Exercise brief:
For each line below that includes the string "will", show the whole line.

++++ Stored data

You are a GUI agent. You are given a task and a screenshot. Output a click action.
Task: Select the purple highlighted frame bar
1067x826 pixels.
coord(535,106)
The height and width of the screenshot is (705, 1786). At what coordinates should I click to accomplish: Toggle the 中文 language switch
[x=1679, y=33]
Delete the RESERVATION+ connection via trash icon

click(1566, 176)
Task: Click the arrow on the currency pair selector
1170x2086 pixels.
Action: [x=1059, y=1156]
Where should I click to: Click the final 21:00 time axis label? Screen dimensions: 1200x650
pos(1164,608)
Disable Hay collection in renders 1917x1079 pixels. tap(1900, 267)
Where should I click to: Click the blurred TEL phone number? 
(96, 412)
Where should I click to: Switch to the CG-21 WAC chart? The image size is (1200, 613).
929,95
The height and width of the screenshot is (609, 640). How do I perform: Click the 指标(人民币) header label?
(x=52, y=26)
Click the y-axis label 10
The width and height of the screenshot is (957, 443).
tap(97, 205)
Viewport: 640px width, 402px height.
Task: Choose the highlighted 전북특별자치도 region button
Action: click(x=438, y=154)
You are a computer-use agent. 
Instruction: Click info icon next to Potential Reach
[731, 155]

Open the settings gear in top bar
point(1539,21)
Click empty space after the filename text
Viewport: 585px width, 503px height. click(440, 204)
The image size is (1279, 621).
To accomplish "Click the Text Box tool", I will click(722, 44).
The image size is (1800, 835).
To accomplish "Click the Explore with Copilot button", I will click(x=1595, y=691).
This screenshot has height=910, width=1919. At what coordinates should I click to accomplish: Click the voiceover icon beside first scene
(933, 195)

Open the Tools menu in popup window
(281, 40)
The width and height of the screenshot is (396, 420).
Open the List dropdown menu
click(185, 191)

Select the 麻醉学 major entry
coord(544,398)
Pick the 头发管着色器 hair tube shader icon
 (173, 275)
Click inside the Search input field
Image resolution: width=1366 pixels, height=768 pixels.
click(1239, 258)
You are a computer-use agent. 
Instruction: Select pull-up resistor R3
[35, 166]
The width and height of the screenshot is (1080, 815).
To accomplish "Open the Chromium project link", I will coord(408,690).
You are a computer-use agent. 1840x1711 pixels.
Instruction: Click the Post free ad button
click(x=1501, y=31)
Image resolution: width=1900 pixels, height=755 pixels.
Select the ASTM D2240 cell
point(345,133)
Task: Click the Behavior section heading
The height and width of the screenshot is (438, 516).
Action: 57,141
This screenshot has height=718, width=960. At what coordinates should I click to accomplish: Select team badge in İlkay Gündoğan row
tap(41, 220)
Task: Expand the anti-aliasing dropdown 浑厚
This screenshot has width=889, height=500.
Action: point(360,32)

++++++++

Written response:
To accomplish "Click the Text Box tool", I will click(722, 44).
To accomplish "Click the Explore with Copilot button", I will click(x=1595, y=691).
To accomplish "Open the Chromium project link", I will coord(408,690).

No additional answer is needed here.